The researchers in Boston also investigated the role of immunocompromise, studying 32 people with chronic fatigue syndrome, 43 with HIV, 97 with rheumatoid arthritis, 26 with either a hematopoietic stem-cell or solid organ transplant, and 95 from a general cohort of patients presenting for medical care.
But despite a testing method sensitive enough to detect two copies of XMRV in 200 nanograms of peripheral blood mononuclear cell DNA, they found no evidence of the virus even in those with chronic fatigue syndrome.

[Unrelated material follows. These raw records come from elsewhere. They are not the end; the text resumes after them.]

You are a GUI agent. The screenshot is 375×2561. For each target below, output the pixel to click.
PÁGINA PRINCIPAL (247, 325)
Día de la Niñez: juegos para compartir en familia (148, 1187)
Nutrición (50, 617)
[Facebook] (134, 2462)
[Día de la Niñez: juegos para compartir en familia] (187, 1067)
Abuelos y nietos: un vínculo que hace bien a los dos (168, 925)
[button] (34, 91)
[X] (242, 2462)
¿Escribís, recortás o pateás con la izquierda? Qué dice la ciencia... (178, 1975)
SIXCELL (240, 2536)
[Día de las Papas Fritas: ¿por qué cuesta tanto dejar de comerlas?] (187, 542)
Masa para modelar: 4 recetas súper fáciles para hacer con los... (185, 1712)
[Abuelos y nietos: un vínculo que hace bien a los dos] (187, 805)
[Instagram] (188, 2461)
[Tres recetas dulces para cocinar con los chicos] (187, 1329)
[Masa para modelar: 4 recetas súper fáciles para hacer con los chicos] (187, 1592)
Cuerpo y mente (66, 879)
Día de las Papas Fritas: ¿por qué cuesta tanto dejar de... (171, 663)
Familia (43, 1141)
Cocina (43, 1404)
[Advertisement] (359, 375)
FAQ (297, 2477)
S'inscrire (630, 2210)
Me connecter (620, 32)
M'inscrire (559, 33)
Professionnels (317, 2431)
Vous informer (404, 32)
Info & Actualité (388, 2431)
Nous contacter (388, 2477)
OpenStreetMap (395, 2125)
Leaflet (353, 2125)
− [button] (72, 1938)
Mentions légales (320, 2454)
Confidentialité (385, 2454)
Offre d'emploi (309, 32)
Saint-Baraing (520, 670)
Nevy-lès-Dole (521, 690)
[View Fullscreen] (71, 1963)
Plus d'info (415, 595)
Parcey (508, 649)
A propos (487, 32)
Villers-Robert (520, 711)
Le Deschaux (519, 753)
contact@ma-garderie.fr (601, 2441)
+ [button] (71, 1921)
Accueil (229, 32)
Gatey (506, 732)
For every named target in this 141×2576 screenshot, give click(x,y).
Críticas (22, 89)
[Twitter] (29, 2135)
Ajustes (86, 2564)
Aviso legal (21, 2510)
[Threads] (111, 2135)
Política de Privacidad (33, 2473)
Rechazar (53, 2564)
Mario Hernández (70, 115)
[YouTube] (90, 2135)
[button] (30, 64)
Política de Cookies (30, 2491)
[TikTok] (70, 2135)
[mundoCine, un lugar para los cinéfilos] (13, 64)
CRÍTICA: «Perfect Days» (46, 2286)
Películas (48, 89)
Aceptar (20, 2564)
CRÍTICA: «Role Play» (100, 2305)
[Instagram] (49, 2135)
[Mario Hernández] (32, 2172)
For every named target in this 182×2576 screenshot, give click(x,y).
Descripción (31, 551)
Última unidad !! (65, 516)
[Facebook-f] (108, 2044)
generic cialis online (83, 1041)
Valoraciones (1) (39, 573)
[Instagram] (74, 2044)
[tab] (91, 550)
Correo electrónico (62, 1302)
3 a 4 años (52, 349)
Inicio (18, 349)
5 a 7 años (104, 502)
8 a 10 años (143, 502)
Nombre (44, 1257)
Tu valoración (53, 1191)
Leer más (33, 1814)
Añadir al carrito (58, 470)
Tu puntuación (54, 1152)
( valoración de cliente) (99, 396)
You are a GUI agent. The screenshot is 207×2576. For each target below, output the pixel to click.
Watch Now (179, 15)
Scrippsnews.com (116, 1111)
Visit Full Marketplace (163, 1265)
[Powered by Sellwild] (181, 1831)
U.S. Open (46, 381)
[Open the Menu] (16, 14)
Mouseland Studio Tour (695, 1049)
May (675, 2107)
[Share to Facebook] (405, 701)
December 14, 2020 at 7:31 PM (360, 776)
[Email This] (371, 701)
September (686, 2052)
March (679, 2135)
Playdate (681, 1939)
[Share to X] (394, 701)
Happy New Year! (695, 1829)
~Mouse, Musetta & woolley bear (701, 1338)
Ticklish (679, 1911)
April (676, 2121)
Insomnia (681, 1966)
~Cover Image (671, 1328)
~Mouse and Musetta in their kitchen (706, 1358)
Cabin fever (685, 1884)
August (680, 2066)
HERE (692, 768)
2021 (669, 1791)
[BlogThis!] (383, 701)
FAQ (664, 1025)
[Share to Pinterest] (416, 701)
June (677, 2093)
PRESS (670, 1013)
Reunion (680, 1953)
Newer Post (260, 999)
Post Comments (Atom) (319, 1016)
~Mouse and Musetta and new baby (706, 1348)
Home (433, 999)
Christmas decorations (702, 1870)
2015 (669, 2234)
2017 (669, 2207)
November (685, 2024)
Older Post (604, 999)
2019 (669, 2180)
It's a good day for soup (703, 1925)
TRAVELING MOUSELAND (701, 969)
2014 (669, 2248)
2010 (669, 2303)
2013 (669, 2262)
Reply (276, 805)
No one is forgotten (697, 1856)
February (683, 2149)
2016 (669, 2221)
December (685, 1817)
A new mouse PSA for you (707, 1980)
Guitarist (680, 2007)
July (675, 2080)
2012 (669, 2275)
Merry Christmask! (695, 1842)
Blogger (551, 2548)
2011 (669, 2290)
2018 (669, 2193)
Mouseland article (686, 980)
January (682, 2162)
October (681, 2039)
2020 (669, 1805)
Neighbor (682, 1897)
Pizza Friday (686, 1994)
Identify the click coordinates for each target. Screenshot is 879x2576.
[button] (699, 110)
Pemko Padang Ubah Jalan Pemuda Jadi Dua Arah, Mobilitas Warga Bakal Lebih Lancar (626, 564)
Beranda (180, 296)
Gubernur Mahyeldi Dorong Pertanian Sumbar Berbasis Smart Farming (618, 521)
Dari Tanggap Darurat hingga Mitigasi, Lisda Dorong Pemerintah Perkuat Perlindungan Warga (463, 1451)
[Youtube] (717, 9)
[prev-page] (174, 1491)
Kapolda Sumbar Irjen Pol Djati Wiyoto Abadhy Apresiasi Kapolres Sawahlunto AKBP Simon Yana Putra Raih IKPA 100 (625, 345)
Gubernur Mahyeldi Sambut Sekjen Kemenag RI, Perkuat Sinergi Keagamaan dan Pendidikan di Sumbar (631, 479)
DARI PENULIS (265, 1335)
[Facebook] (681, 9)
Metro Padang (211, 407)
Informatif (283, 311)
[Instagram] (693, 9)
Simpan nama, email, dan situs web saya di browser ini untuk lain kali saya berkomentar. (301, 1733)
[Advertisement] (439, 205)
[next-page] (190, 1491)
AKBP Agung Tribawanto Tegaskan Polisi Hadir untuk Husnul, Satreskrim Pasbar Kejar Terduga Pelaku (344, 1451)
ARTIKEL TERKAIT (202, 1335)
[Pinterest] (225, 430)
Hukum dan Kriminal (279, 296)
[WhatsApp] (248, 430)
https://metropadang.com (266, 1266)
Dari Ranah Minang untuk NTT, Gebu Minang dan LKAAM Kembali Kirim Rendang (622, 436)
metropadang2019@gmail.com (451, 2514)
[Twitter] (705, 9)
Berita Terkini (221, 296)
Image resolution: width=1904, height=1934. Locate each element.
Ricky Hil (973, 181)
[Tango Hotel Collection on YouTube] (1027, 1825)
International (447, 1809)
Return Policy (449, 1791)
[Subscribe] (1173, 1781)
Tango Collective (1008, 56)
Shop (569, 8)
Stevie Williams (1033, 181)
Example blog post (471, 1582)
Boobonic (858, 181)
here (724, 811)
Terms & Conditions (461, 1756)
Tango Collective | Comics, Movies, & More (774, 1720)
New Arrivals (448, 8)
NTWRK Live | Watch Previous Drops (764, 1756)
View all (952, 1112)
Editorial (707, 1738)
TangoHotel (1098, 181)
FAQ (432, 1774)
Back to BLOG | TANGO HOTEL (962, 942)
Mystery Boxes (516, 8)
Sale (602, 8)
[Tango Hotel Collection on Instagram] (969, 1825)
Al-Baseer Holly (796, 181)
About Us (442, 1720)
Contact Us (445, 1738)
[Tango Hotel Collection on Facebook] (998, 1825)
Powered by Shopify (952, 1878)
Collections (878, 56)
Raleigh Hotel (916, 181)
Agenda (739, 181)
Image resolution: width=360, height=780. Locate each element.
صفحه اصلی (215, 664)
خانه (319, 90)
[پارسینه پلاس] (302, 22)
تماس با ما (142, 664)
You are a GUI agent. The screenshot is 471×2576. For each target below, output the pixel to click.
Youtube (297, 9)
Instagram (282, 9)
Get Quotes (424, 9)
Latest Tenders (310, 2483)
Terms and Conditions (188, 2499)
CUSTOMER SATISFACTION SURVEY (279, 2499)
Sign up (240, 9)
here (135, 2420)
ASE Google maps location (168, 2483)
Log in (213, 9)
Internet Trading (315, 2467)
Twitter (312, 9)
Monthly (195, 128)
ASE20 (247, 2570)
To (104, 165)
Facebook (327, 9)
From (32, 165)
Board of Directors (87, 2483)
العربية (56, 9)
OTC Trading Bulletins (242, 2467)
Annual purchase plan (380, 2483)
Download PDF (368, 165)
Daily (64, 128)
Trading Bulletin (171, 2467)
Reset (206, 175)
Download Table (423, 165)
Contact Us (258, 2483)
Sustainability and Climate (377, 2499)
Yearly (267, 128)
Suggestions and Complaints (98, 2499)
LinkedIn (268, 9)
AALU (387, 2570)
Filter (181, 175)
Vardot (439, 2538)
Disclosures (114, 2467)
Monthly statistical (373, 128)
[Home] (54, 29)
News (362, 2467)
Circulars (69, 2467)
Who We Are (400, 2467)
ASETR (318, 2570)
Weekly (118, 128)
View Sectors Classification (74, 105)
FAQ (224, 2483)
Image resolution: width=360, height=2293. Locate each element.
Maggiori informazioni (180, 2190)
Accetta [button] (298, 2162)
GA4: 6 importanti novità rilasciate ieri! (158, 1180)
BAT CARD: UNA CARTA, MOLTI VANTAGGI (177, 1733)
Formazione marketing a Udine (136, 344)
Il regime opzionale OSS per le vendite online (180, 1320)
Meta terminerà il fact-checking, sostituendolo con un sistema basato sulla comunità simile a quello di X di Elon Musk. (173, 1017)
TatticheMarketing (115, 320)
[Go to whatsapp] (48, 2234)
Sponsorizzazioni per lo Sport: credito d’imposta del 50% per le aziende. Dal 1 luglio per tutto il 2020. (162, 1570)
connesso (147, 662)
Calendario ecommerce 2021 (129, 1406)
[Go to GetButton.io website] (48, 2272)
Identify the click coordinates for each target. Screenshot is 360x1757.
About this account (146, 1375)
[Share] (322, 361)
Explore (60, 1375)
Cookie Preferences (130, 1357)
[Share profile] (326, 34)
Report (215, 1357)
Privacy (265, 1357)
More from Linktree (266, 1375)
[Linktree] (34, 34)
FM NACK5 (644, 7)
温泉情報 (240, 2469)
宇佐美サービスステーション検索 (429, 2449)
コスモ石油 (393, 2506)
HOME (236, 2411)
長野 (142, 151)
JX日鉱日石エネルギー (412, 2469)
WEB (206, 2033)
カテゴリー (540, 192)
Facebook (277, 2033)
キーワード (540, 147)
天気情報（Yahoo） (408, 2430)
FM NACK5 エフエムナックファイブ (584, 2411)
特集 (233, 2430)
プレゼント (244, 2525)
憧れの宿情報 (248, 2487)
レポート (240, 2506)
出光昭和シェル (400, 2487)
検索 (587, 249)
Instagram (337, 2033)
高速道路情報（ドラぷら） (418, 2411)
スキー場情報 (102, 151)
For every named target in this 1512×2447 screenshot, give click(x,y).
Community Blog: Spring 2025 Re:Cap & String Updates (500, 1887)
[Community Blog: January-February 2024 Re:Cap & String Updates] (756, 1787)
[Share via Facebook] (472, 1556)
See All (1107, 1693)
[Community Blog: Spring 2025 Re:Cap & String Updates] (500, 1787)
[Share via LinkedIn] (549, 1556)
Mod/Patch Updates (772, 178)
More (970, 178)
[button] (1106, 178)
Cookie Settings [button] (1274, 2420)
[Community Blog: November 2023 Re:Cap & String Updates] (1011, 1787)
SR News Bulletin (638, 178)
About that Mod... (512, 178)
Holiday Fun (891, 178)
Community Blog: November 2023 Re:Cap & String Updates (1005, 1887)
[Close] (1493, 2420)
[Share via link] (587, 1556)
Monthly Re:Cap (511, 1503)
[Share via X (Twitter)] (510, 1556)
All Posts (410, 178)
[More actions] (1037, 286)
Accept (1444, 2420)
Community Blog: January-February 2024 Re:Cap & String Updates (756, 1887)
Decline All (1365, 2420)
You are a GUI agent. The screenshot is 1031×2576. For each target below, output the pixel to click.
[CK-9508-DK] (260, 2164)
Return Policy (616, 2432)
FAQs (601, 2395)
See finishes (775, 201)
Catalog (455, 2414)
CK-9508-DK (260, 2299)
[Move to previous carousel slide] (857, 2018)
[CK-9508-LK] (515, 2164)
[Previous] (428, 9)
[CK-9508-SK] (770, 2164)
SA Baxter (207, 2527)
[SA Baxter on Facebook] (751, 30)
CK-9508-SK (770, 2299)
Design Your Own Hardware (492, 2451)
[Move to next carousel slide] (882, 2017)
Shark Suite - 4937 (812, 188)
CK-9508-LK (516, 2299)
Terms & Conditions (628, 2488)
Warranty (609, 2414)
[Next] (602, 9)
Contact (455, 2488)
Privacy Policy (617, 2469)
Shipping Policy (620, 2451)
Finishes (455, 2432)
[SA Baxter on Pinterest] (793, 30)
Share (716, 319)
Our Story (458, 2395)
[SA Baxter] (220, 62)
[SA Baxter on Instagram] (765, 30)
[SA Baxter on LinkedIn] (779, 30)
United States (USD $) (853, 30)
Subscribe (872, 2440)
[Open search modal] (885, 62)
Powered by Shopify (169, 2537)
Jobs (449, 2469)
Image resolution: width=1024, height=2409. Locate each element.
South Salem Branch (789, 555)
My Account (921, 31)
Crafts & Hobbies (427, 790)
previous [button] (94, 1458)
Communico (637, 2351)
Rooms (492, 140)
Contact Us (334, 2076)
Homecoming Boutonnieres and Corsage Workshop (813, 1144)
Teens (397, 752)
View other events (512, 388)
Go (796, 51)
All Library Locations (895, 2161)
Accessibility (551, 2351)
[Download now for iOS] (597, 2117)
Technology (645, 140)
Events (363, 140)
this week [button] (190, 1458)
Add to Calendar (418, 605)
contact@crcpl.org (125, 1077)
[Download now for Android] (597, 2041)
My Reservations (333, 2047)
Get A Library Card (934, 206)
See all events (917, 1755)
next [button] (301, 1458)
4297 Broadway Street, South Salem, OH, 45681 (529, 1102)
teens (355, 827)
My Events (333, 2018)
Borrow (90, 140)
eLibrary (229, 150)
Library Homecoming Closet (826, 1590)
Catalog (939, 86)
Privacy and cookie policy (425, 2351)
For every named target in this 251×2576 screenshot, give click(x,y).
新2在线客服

And in Europe, Frater and colleagues studied 133 people with chronic HIV infection, 101 with an acute HIV infection, and 67 with hepatitis C from cohorts in England and Switzerland, using a variety of testing methods on plasma or peripheral blood mononuclear cells.
But none of the samples contained XMRV, they reported.
The finding suggests that if the virus is present in Europe, it is not spread by either sexual or bloodborne routes, they concluded.
It's premature to start thinking about therapies for XMRV infection, Kearney and Maldarelli argued, despite in vitro evidence that the virus is susceptible to some drugs.
"There are calls for use of antiretroviral agents for therapy," they noted, but that would be "premature and medically indefensible" outside a clinical trial.